Hey -- thanks for reading and sorry I didn't get back to you sooner. I've been on vacation up north since finishing the story.

I agree with you that families -- and especially a storng male role model -- can be essential in keeping kids away from gangs. But Herb is right --- we only had so much space to go into so many things that needed to be said. I did make sure to include some expert comments about fractured families leading to kids looking for what they'd get from families in gangs, but I sort of had to choose whether to go into the cops and kids talking about rap music or their families.

The kids were a little reluctant to go into their family situations with me -- though to answer your question many of the ones I met were being raised by single mothers, aunts or grandmothers.

On balance I thought the influence of rap and pop gansta culture was more important to get into the story since even some of the kids who had whole families were living on these Scarface/50 Cent/The Game fantasies and both they and the cops talked about it as a serious influence.

I'll be writing more about this -- and I talk a little about the importance of fathers (and my father) in my blog post on the story, which you can find here.

David Wharton said...

Joe, thanks so much for responding.

I think my question came across to some as a criticism of your article, which it certainly wasn't meant to be.
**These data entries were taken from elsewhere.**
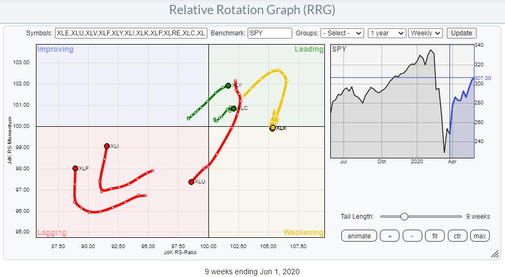Viewport: 505px width, 277px height.
Task: Focus the Benchmark SPY text field
Action: (269, 33)
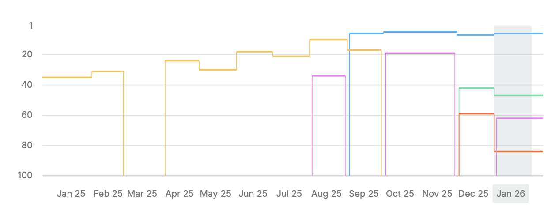
Task: Click the Jul 25 axis label
Action: click(288, 194)
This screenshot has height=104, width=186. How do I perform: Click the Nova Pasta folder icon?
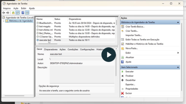(122, 48)
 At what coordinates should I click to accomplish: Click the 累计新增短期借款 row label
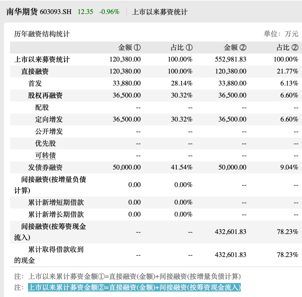(x=56, y=203)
I liked your article a lot, and I was hoping that you could add more to it, so thanks for doing so. I'll link to your additional blog post above.

Jim -- your paraphrase of my assertion ("there is a clear causal relationship between absent fathers and crime -- one which is undeniably stronger than all other positive correlative factors") is a straw man. It's stronger than what I said, and you're setting an impossibly high epistomological bar for me: if I can't produce a meta-analyzed longitudinal statistical study that cross-correlates all possible causes of violent crime that shows that absent/poor fathers are more strongly correlated with it than any other factors, then I can't say that absent/poor fathers are an important cause of crime?

That's total crap, and you don't even believe it yourself: that's why you're not citing data on the relatively equal strength of the constellation of causes that you assert with your scatter-diagram metaphor.

In your Roman Empire example, I would never -- could never -- require a student who argued for certain causes of the fall of Rome to show "unambiguous causal relationships" (because there are no such things in the field of history) or to produce the kind of correlative data you mention (because the data set is so poor).

I would be happy if the student produced reasonable and consistent arguments supported by solid evidence, and was able to respond to counter arugments cogently.

There are no unambiguous causal relationships in the social sciences, either, and data sets are variable in quality. But you know, people still make hypotheses about stuff anyway. I cited good studies that support what I said.

If you disagree, fine. But don't try to tell me I can't talk about social problems unless I can back up every assertion with an uberpowerful academic study with a lot of statistical jargon in its abstract.

Jim Rosenberg said...

David - You fluffed up the Straw Man. My one and only point, which took a single sentence, was that absent fathers was a single point in a complex situation. Your response was a flat rejection along with an accusation that I must be blind. Take responsibility for your knee-jerk and false reaction. You've moderated your original overreaction. I've not moved one inch. Not one.

David Wharton said...

I rejected your point because it seemed to me to make all causes of youth crime equal. Points on a scatter chart all carry the same weight, and at any rate it's not clear to me how a scatter chart can reflect causes -- the points all represent an effect of some other cause.

But that aside, I apologize if I reacted insultingly. I appreciate your comments and value your friendship.